The five exhibiting artists are
• Senior artist Niningka Lewis whose multi-dimensional practice includes punu (wood) carvings, painting, weaving and jewellery, who has created works of native animals including the bilby and birds
• Younger generation ceramicist, interpreter Anne Thompson and her sister Marissa Thompson whose jewellery making goes back to her childhood when she would sit with senior women making ‘ininti’ (seed) bead jewellery. Much of their jewellery designs incorporate the famous ‘walka’: Ernabella design.
- Younger generation Virginia NgalaiaNapanangka who honed her ceramic moulding skills in childhood at the studio of Hermannsburg Potters alongside her grandmother. Her works paying homage to Western Desert communities including Hermannsburg, Haasts Bluff, Papunya and Kintore, and their important creation symbols: the honey ant, witchetty grub, water serpent as well as a small sculpture of a mother holding her baby in a coolamon made just before the birth of her own baby.
- Walter Jugadai Tjungurrayi who explores Western Desert men’s adornment traditions in a series of rings casting traditional ininti seeds in silver. These rings spring from the Luritja tradition of men wearing ininti in their hair.
The exhibition is a first, not just for the artists, also for the JamFactory who have worked with Ernabella Arts before: just not in jewellery.
It is also planned that the project be ongoing. As such it will offer not only a new direction, but also a new income stream for the artists and their art centres.

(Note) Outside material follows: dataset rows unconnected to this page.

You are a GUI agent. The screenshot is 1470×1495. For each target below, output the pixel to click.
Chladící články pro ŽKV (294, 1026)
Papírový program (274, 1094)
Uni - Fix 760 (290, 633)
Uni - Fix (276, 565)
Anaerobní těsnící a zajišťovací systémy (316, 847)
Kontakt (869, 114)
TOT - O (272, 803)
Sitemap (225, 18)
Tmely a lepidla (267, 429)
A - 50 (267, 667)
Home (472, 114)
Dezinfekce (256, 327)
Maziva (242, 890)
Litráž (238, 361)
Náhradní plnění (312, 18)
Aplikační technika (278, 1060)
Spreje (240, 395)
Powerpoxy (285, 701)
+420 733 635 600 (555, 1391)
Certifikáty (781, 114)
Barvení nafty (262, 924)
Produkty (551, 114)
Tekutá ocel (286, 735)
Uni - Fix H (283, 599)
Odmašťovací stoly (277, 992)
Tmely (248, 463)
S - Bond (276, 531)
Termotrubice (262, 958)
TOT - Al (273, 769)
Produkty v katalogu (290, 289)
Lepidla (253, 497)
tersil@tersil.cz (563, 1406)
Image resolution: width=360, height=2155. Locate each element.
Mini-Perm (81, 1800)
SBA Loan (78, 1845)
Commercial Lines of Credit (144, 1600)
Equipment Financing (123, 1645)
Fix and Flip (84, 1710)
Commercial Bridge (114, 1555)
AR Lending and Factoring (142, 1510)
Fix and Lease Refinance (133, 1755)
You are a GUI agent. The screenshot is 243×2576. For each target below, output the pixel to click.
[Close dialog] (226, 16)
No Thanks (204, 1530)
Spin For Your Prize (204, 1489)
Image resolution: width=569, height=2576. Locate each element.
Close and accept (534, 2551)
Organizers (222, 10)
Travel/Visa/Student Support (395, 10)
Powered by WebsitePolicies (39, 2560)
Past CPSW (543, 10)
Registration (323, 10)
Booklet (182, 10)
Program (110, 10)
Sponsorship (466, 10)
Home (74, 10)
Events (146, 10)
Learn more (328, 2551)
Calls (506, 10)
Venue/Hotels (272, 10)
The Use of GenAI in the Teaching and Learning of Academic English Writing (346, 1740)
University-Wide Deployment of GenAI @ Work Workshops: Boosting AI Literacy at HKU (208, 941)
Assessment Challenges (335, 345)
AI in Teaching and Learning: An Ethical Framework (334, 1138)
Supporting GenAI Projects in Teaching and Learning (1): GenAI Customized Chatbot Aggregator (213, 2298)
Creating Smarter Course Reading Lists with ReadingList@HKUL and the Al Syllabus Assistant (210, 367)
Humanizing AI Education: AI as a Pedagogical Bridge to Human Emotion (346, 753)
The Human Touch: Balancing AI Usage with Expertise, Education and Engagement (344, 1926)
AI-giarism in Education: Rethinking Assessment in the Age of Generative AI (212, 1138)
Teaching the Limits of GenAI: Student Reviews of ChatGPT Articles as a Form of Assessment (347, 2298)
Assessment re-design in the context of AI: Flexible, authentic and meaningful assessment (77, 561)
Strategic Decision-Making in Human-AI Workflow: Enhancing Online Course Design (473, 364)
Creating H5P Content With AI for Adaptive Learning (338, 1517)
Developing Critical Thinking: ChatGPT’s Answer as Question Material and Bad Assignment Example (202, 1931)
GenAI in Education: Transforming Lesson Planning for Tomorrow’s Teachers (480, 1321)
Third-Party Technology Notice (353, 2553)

Manager of Ikuntji Artists, Dr ChrischonaSchmidt notes that during the 15-month evolution of the project, many participants commented that they had a very clear concept of their identity as jewellers, rather than painters. ‘Resin and silver could potentially provide a sustainable career for craft artists’, she says. ‘Resin is not as labour and size intensive as glass, yet can give a similar effect. It’s a perfect fit for many Anangu artists: they have adept moulding abilities due to their background in ceramics and punu (in resin work, original masters are moulded in clay and then cast in resin).’
Many of the artists, says McCulloch Childs are also great colourists.
‘Kate Rohde and I brought as many colours up as we could and it was fabulous seeing the artists choose their colours.’ says McCulloch Childs. ‘Some went for the sacred colour red, some more earthy tones and some for brighter, neon colours that really pop in resin. Seeing their delight in the finished pieces is just the best.’
Jewellery has always been here
NiningkaMunkuri Lewis, Marissa Thompson, Anne Thompson (Ernabella Arts), Virginia NgalaiaNapanangka and Walter Jugadai Tjungurrayi (Ikuntji Artists). An exhibition of jewellery, small objects and films that investigates Anangu jewellery and other three-dimensional design tradition and experimentation.